Besides the 3D Depth Sensing camera, the Mate 20 Pro also has another biometric security: an in-screen fingerprint sensor. For the most part, it has little difficulty accurately detecting my fingerprint, though it is noticeably slower than conventional fingerprint sensors.

Finally, we have the Mate 20 Pro’s new Leica Triple Camera system. Now consisting of a 40MP f/1.8 primary shooter, a 20MP f/2.2 ultra-wide camera, and an 8MP f/2.4 telephoto sensor, I’m quite impressed with the phone’s camera performance.

Without a doubt the primary 40MP sensor can take great-looking shots, and surprisingly enough, even the 20MP ultra-wide shooter is quite decent, though the wide-angle nature of the camera can result in some distortion, showcasing a fisheye-like effect. For the most part, however, the phone handles the distortion pretty well.

But like most phones with multiple cameras, the Mate 20 Pro’s image quality differs from one sensor to another. The best one is definitely the 40MP sensor, while the 20MP ultra-wide camera captures images with warmer colour temperature and less details. I didn’t manage to capture any good sample shots with the 8MP telephoto lens, though it’s likely the worst performer compared to the other two sensors.

It’s worth noting that I’ve only tested the Mate 20 Pro’s camera performance in good lighting conditions, and most smartphones can usually capture good images in this scenario. The real challenge lies in low light photography, and only that can highlight any possible weakness in the Leica Triple Camera system.

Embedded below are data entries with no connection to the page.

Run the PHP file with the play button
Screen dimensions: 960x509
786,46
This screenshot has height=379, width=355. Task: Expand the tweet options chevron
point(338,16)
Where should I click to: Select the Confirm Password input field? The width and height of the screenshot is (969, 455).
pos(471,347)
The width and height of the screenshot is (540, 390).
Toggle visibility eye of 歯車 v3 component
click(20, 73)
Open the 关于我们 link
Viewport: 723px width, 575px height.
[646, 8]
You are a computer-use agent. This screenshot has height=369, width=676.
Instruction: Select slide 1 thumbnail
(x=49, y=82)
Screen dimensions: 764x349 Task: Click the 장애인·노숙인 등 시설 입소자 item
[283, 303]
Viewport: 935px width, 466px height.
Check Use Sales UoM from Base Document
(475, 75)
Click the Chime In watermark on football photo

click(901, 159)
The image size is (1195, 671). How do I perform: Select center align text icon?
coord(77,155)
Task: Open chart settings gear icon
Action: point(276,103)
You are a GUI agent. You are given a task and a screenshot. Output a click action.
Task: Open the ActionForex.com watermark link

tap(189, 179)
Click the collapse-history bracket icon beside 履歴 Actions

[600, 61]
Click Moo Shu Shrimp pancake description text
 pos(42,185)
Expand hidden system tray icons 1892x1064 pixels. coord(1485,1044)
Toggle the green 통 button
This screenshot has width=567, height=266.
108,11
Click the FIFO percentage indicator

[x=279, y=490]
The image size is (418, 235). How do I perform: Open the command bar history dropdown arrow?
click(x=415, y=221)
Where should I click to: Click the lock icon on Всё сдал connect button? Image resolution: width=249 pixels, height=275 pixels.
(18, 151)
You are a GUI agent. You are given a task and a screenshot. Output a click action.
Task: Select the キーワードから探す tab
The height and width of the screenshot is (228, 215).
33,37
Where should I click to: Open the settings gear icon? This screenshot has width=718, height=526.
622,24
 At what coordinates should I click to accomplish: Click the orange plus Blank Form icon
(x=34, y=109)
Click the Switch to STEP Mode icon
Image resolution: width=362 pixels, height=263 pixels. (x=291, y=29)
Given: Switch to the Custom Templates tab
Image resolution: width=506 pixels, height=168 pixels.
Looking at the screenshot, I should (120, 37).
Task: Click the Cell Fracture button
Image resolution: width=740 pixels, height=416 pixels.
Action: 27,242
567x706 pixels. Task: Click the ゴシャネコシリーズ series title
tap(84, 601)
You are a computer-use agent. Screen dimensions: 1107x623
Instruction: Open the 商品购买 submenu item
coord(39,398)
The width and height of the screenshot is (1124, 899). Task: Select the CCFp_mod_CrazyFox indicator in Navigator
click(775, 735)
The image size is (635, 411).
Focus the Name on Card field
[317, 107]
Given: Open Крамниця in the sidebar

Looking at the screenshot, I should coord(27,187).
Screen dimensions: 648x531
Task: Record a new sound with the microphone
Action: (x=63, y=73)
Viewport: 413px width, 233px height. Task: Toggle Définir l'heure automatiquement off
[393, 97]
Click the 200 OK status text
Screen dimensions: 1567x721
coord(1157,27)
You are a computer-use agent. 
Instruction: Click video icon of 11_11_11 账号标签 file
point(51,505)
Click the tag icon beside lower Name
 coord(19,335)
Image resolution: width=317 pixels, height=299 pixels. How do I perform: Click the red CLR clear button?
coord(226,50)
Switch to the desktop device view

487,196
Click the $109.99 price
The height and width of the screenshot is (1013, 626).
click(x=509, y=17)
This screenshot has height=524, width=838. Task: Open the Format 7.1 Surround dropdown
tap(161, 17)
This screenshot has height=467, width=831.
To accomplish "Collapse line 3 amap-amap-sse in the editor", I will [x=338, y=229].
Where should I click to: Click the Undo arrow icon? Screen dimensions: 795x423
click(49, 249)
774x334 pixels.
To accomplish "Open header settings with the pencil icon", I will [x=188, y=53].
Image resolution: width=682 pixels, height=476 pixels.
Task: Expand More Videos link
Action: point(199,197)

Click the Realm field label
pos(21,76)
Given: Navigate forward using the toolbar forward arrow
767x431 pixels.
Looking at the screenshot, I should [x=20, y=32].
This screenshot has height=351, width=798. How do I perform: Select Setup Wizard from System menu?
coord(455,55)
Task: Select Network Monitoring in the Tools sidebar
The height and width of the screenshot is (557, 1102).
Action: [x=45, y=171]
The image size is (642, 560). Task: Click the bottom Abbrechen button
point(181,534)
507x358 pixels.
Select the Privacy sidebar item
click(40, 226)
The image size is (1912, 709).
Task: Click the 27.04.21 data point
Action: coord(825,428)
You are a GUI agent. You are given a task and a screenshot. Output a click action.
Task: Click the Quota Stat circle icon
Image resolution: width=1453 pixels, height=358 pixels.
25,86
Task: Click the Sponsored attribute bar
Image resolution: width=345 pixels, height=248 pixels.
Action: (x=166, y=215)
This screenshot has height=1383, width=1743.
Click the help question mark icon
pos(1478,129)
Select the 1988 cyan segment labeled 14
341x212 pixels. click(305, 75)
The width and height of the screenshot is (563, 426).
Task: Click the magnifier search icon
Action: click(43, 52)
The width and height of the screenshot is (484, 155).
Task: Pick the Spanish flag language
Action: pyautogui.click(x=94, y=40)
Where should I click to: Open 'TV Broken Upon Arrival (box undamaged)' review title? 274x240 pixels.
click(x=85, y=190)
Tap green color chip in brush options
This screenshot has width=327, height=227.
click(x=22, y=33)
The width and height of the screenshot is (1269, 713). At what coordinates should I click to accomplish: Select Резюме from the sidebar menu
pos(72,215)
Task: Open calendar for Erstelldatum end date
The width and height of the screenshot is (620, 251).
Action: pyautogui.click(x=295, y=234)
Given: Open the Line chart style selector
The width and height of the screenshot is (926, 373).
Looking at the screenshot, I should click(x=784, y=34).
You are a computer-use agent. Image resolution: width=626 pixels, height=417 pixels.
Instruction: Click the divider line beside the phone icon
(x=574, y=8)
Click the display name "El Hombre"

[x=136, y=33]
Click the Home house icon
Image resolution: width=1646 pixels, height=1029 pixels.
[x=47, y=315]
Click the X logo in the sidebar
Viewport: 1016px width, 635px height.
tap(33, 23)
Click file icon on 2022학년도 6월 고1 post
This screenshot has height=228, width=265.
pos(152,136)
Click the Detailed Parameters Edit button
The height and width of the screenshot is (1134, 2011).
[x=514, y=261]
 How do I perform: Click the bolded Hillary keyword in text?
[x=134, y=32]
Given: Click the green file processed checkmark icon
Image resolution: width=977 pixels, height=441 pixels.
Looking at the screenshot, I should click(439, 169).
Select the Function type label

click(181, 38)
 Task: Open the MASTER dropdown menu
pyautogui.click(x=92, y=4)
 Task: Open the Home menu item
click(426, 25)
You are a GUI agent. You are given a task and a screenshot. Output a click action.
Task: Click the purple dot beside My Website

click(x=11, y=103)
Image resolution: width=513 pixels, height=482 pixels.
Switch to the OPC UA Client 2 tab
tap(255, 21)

Based on my brief time with the Huawei Mate 20 Pro, it’s potentially the best Mate phone yet. Riding on the momentum generated by the P20 series, I’m pretty positive the Mate 20 series can repeat the success of the former. Although the Mate 20 Pro isn’t an affordable phone – the 128GB model with 6GB of RAM retails at RM3,599 in Malaysia – that’s how much premium flagship phones go for in this region; it’s an expected price point.

In a market flooded with so many flagship smartphones, the Mate 20 Pro stands out with its Leica-branded cameras, unique design, and large battery capacity. It has a lot of potential, and I can’t wait to put it through its paces in a full review.